(Stored items)
^^^^^^^^^^^^^^^^

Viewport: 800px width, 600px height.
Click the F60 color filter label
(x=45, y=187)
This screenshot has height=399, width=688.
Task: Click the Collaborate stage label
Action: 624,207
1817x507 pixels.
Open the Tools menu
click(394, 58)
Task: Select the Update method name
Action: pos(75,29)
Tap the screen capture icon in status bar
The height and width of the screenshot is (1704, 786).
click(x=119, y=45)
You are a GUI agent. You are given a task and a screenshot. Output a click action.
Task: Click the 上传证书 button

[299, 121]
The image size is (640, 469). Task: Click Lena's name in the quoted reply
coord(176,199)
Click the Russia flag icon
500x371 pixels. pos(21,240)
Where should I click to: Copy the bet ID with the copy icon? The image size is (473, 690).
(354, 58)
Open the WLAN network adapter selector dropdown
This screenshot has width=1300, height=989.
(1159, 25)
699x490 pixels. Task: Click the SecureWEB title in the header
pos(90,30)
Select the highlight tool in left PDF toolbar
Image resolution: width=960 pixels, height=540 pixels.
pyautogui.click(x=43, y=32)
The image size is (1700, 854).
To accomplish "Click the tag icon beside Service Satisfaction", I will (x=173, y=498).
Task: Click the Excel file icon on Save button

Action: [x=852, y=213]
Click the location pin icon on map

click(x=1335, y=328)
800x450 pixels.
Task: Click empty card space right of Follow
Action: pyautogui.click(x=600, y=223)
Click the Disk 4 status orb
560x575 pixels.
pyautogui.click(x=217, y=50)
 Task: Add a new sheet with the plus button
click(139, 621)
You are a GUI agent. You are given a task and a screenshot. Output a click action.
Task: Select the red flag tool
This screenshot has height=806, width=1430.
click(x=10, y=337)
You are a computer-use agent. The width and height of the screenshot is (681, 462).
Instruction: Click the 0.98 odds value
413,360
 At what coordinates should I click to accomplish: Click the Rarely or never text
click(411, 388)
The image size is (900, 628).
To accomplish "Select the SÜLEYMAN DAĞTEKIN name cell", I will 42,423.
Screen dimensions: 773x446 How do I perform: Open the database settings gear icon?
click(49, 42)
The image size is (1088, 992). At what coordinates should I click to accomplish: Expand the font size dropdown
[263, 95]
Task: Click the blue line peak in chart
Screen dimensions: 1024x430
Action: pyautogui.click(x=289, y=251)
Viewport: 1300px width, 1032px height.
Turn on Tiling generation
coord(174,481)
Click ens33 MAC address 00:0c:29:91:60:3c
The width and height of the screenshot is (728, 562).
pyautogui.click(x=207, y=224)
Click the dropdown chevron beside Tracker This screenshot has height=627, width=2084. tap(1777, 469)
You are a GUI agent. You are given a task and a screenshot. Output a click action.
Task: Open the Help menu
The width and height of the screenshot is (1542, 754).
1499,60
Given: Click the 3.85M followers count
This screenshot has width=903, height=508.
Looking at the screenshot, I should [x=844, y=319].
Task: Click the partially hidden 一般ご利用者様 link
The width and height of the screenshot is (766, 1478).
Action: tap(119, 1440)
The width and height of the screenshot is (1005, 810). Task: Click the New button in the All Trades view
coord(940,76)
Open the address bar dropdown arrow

^^^^^^^^^^^^^^^^

What is the number of lines in the data that hold the word "will"? Reply with that number and nothing else.

#### [EXERCISE SOLUTION]
2